**** PASSAGE ****
The first issue to be considered is whether the Court has subject-matter jurisdiction over this action. "Federal courts are courts of limited jurisdiction. They possess only that power authorized by Constitution and statute, which is not to be expanded by judicial decree. It is to be presumed that a cause lies outside this limited jurisdiction, and the burden of establishing the contrary rests upon the party asserting jurisdiction."3 Federal courts are obliged to act sua sponte whenever a question about jurisdiction arises.4 Under Rule 12(h)(3) of the Federal Rules of Civil Procedure, "[i]f the court determines at any time that it lacks subject-matter jurisdiction, the court must dismiss the action."

The Complaint's jurisdictional allegations are as follows:

The United States District Court for the WESTERN DISTRICT OF TENNESSEE has jurisdiction based on "diversity" pursuant to The United States Constitution, Article III, § 2 and 28 U.S.C. § 1331. This Court has jurisdiction over this actionpursuant to 28 U.S.C. § 2241 because Pending foreclosure sales on Plaintiff's real property is in violation of the Constitution and laws of the United States. The Court has jurisdiction under 28 U.S.C. § 1332, in that the amount in controversy is in excess of $75,000.00. The Plaintiff also invokes the jurisdiction of this Court pursuant to 28 U.S.C. § 1343(4) in that the Plaintiff seeks to redress deprivation of rights guaranteed by both the Constitution and federal statutes. Venue is appropriate in this District under 28 U.S.C. § 1391(b)(1), (b)(2), and (c).
**** INFORMATION SHOWN ****
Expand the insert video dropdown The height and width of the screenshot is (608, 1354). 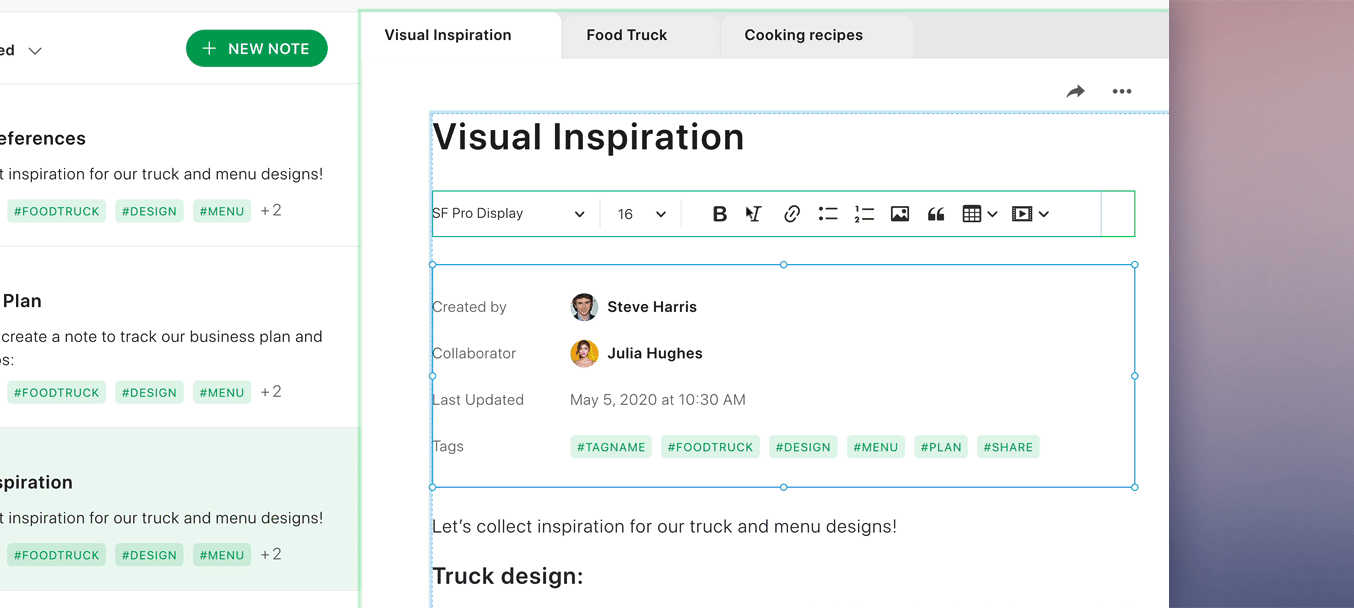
****
**** INFORMATION SHOWN ****
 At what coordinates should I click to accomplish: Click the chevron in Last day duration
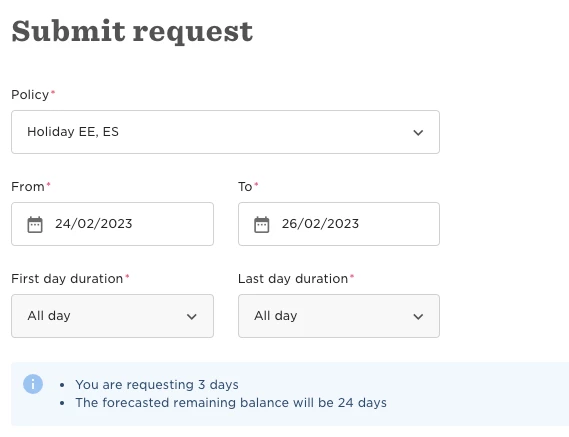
****
* SET TASK:
Rewrite the stretch of the jurisdiction passage from "The United States District" through "(b)(2), and (c).", replacing "amount in controversy" with "sum in dispute".

* RESULT OF THIS EXERCISE:
The United States District Court for the WESTERN DISTRICT OF TENNESSEE has jurisdiction based on "diversity" pursuant to The United States Constitution, Article III, § 2 and 28 U.S.C. § 1331. This Court has jurisdiction over this actionpursuant to 28 U.S.C. § 2241 because Pending foreclosure sales on Plaintiff's real property is in violation of the Constitution and laws of the United States. The Court has jurisdiction under 28 U.S.C. § 1332, in that the sum in dispute is in excess of $75,000.00. The Plaintiff also invokes the jurisdiction of this Court pursuant to 28 U.S.C. § 1343(4) in that the Plaintiff seeks to redress deprivation of rights guaranteed by both the Constitution and federal statutes. Venue is appropriate in this District under 28 U.S.C. § 1391(b)(1), (b)(2), and (c).